++++ GIVEN INFORMATION

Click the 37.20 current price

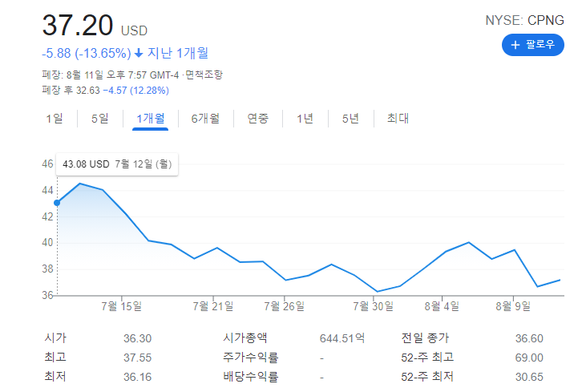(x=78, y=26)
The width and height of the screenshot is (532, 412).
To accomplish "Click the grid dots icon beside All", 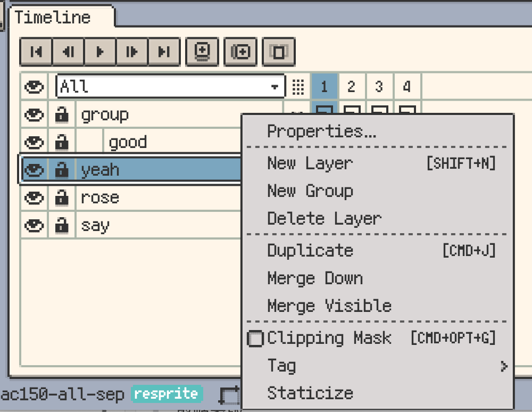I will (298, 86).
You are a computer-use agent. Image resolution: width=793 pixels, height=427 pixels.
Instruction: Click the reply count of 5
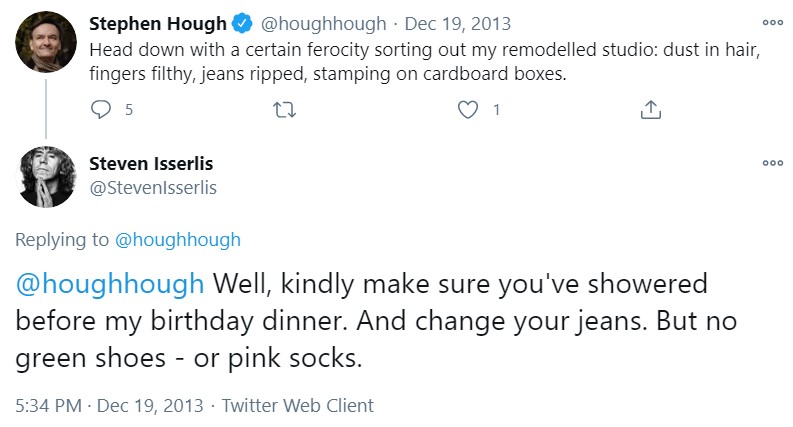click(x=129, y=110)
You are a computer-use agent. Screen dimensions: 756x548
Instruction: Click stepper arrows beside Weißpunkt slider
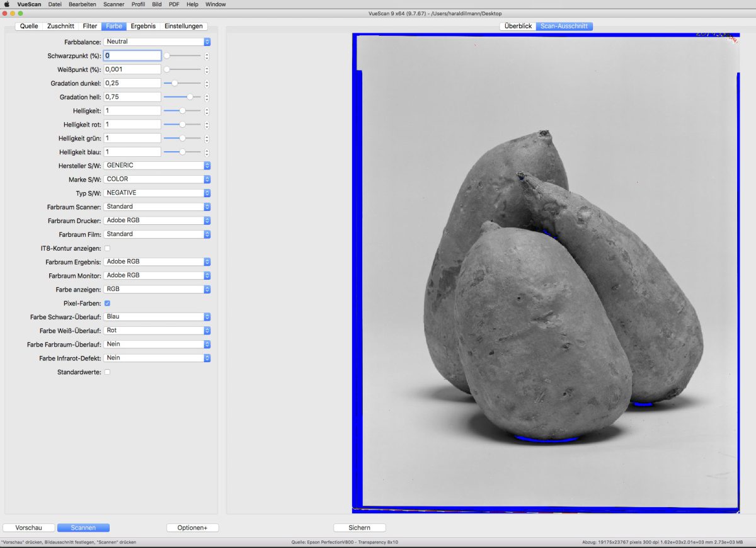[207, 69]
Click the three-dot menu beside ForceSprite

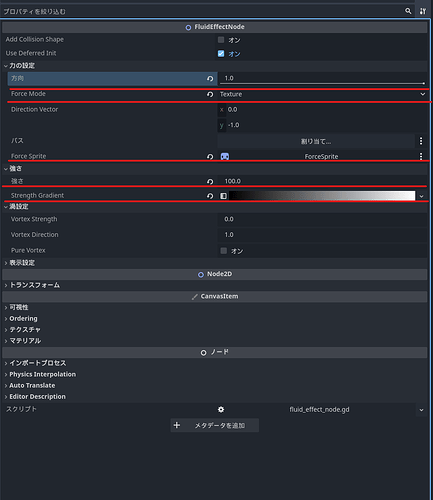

++++++++

» WHAT YOU WILL DO
From the line holding "Instruction: Click stepper" to the final line of the data above, give each line again exactly, both ends included, and drop the pictures.

» RESPONSE TO THE EXERCISE
Instruction: Click stepper arrows beside Weißpunkt slider
[207, 69]
Click the three-dot menu beside ForceSprite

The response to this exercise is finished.